Cyanotypien sind nicht wiederholbar

Eine Cyanotypie ist nicht exakt wiederholbar, jede ist ein Unikat. Wird sie auch noch getont, ist es noch schwerer eine ähnliche Anmutung zu erreichen wie beim vorigen Mal. Einige Zeit gelang es mir, beinahe neutralgraue „Drucke” herzustellen, aber dann änderte sich irgendetwas, das Papier, die Chemie, die Umgebungstemperatur, die Wasserhärte, … und die Tonung griff nicht mehr so richtig an. Doppelte Dosis, das Bleichen anpassen, länger, kürzer belichten: nichts half. Obwohl ich genaue Aufzeichnungen über den Ausarbeitungsprozess führe, ist es mir nicht möglich, gewohnte Ergebnisse auf die gewohnte Art zu erreichen. Die neutralgrauen Cyanotypien sind anscheinend vorerst einmal Geschichte, was mich betrifft. Und dann war auch noch mein Lieblingspapier plötzlich nicht mehr erhältlich. Längere Suche im Internet führte noch zu ein paar übriggebliebenen Blöcken, aber jetzt scheint Schluss zu sein. So musste ich mich auf die Suche nach neuem Material machen. Nach drei Tagen Testen bin ich erst einmal mit der Papiersuche zu Ende gekommen.
Cyanotypie-Tests
Diese Unwägbarkeiten des Verfahrens können ganz schön auf die Nerven gehen, aber sie sind gleichzeitig auch das, was den Reiz dieses Edeldrucks ausmacht. – Ob man die Cyanotypie überhaupt als Edeldruckverfahren bezeichnen darf, ist nebenbei gesagt nicht ganz unumstritten. Gesichert ist aber, dass sie das dritte Verfahren war, das die Herstellung dauerhafter fotografischer Bilder ermöglichte.
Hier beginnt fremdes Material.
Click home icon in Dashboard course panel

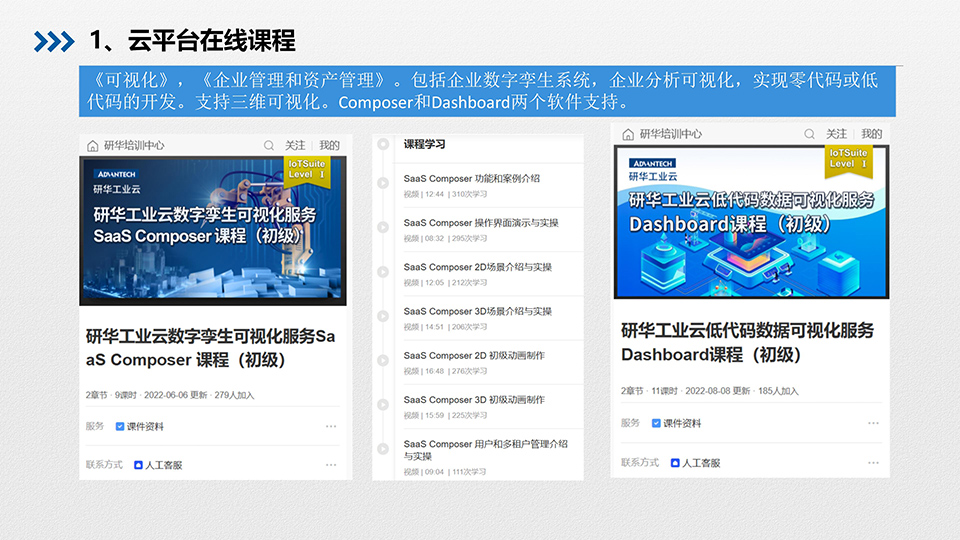click(627, 134)
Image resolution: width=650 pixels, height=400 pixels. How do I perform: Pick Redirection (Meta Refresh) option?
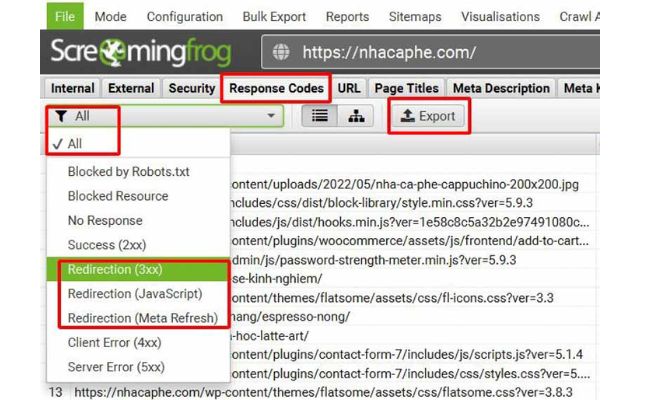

Der bekannte Astronom John Herschel hat es 1842 zum ersten Mal ausführlich und genau beschrieben (siehe Wikipedia).
Durch diese ausführlichen Tests ist mir am dritten Tag beim Aufräumen eine Idee gekommen, wie ich wieder meinen Lieblingston erreichen könnte. Vielleicht wird es also doch noch klappen. Warum diese Veränderung eingetreten ist, bleibt aber wohl ein Geheimnis.